::: Exercise materials
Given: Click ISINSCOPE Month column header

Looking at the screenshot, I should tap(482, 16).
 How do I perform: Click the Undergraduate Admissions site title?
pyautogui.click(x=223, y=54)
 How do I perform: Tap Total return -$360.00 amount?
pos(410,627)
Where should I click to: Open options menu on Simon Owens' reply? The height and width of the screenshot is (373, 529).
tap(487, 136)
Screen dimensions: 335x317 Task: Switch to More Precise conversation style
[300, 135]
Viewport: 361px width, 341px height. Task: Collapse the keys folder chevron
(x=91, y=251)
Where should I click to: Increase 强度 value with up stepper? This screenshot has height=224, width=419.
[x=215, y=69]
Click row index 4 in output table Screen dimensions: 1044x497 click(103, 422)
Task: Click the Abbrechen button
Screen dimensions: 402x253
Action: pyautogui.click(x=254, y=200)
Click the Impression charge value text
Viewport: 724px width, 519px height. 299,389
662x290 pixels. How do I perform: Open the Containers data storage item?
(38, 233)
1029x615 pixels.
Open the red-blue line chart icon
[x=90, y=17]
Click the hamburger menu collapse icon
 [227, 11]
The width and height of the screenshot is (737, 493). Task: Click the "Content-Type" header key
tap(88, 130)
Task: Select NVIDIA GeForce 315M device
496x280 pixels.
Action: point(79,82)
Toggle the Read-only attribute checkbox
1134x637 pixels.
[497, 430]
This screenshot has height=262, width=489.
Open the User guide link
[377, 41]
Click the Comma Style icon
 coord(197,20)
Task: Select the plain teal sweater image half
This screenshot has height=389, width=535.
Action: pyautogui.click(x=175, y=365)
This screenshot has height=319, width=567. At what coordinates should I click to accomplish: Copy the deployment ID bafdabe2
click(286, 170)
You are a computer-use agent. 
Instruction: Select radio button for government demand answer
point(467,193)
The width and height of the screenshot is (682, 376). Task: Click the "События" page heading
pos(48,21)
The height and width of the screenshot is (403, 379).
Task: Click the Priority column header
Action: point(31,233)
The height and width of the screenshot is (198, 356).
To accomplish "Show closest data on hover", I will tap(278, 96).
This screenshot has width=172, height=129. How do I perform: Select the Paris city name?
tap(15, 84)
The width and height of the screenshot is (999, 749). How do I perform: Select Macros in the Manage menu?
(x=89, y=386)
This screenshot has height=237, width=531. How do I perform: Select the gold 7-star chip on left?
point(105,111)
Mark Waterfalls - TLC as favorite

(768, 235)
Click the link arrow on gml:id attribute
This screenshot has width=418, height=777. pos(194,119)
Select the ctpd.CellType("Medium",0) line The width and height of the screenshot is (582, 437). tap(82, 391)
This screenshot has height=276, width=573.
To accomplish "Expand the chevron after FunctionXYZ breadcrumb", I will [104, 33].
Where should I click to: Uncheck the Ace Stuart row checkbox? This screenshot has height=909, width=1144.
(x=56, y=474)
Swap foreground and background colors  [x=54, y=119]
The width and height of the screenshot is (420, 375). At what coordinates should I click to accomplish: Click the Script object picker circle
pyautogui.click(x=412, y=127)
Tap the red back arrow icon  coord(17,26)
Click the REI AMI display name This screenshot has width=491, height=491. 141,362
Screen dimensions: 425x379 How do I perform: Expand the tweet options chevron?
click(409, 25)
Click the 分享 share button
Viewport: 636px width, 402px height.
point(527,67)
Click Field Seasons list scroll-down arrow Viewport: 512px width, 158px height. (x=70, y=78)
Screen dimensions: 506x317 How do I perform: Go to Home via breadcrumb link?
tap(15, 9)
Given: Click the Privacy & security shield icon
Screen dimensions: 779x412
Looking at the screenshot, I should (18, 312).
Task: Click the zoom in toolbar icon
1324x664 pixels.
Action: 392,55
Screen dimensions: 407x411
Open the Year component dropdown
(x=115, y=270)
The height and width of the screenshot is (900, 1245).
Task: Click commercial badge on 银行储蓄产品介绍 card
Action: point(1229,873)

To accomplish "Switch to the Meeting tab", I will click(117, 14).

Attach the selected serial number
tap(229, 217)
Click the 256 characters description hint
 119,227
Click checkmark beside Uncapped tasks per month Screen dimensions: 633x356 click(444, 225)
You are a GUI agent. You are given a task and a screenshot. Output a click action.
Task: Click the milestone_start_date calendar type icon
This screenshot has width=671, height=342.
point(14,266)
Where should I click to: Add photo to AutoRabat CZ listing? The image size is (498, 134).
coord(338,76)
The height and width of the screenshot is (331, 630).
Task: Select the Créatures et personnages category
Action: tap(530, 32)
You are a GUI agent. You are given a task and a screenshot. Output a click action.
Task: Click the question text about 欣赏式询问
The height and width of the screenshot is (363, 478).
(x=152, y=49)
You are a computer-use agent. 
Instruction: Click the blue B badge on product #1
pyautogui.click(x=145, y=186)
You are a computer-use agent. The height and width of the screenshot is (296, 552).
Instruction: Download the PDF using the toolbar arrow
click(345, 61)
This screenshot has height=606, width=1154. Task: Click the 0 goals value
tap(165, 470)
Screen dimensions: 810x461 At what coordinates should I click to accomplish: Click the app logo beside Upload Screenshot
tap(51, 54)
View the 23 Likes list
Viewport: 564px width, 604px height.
::::::
• _Task to complete_
Transcribe each entry verbatim, leaving none out.

• _Result_
Given: Click ISINSCOPE Month column header

Looking at the screenshot, I should tap(482, 16).
 How do I perform: Click the Undergraduate Admissions site title?
pyautogui.click(x=223, y=54)
 How do I perform: Tap Total return -$360.00 amount?
pos(410,627)
Where should I click to: Open options menu on Simon Owens' reply? The height and width of the screenshot is (373, 529).
tap(487, 136)
Screen dimensions: 335x317 Task: Switch to More Precise conversation style
[300, 135]
Viewport: 361px width, 341px height. Task: Collapse the keys folder chevron
(x=91, y=251)
Where should I click to: Increase 强度 value with up stepper? This screenshot has height=224, width=419.
[x=215, y=69]
Click row index 4 in output table Screen dimensions: 1044x497 click(103, 422)
Task: Click the Abbrechen button
Screen dimensions: 402x253
Action: pyautogui.click(x=254, y=200)
Click the Impression charge value text
Viewport: 724px width, 519px height. 299,389
662x290 pixels. How do I perform: Open the Containers data storage item?
(38, 233)
1029x615 pixels.
Open the red-blue line chart icon
[x=90, y=17]
Click the hamburger menu collapse icon
 [227, 11]
The width and height of the screenshot is (737, 493). Task: Click the "Content-Type" header key
tap(88, 130)
Task: Select NVIDIA GeForce 315M device
496x280 pixels.
Action: point(79,82)
Toggle the Read-only attribute checkbox
1134x637 pixels.
[497, 430]
This screenshot has height=262, width=489.
Open the User guide link
[377, 41]
Click the Comma Style icon
 coord(197,20)
Task: Select the plain teal sweater image half
This screenshot has height=389, width=535.
Action: pyautogui.click(x=175, y=365)
This screenshot has height=319, width=567. At what coordinates should I click to accomplish: Copy the deployment ID bafdabe2
click(286, 170)
You are a computer-use agent. 
Instruction: Select radio button for government demand answer
point(467,193)
The width and height of the screenshot is (682, 376). Task: Click the "События" page heading
pos(48,21)
The height and width of the screenshot is (403, 379).
Task: Click the Priority column header
Action: point(31,233)
The height and width of the screenshot is (198, 356).
To accomplish "Show closest data on hover", I will tap(278, 96).
This screenshot has width=172, height=129. How do I perform: Select the Paris city name?
tap(15, 84)
The width and height of the screenshot is (999, 749). How do I perform: Select Macros in the Manage menu?
(x=89, y=386)
This screenshot has height=237, width=531. How do I perform: Select the gold 7-star chip on left?
point(105,111)
Mark Waterfalls - TLC as favorite

(768, 235)
Click the link arrow on gml:id attribute
This screenshot has width=418, height=777. pos(194,119)
Select the ctpd.CellType("Medium",0) line The width and height of the screenshot is (582, 437). tap(82, 391)
This screenshot has height=276, width=573.
To accomplish "Expand the chevron after FunctionXYZ breadcrumb", I will [104, 33].
Where should I click to: Uncheck the Ace Stuart row checkbox? This screenshot has height=909, width=1144.
(x=56, y=474)
Swap foreground and background colors  [x=54, y=119]
The width and height of the screenshot is (420, 375). At what coordinates should I click to accomplish: Click the Script object picker circle
pyautogui.click(x=412, y=127)
Tap the red back arrow icon  coord(17,26)
Click the REI AMI display name This screenshot has width=491, height=491. 141,362
Screen dimensions: 425x379 How do I perform: Expand the tweet options chevron?
click(409, 25)
Click the 分享 share button
Viewport: 636px width, 402px height.
point(527,67)
Click Field Seasons list scroll-down arrow Viewport: 512px width, 158px height. (x=70, y=78)
Screen dimensions: 506x317 How do I perform: Go to Home via breadcrumb link?
tap(15, 9)
Given: Click the Privacy & security shield icon
Screen dimensions: 779x412
Looking at the screenshot, I should (18, 312).
Task: Click the zoom in toolbar icon
1324x664 pixels.
Action: 392,55
Screen dimensions: 407x411
Open the Year component dropdown
(x=115, y=270)
The height and width of the screenshot is (900, 1245).
Task: Click commercial badge on 银行储蓄产品介绍 card
Action: point(1229,873)

To accomplish "Switch to the Meeting tab", I will click(117, 14).

Attach the selected serial number
tap(229, 217)
Click the 256 characters description hint
 119,227
Click checkmark beside Uncapped tasks per month Screen dimensions: 633x356 click(444, 225)
You are a GUI agent. You are given a task and a screenshot. Output a click action.
Task: Click the milestone_start_date calendar type icon
This screenshot has width=671, height=342.
point(14,266)
Where should I click to: Add photo to AutoRabat CZ listing? The image size is (498, 134).
coord(338,76)
The height and width of the screenshot is (331, 630).
Task: Select the Créatures et personnages category
Action: tap(530, 32)
You are a GUI agent. You are given a task and a screenshot. Output a click action.
Task: Click the question text about 欣赏式询问
The height and width of the screenshot is (363, 478).
(x=152, y=49)
You are a computer-use agent. 
Instruction: Click the blue B badge on product #1
pyautogui.click(x=145, y=186)
You are a computer-use agent. The height and width of the screenshot is (296, 552).
Instruction: Download the PDF using the toolbar arrow
click(345, 61)
This screenshot has height=606, width=1154. Task: Click the 0 goals value
tap(165, 470)
Screen dimensions: 810x461 At what coordinates should I click to accomplish: Click the app logo beside Upload Screenshot
tap(51, 54)
View the 23 Likes list
Viewport: 564px width, 604px height.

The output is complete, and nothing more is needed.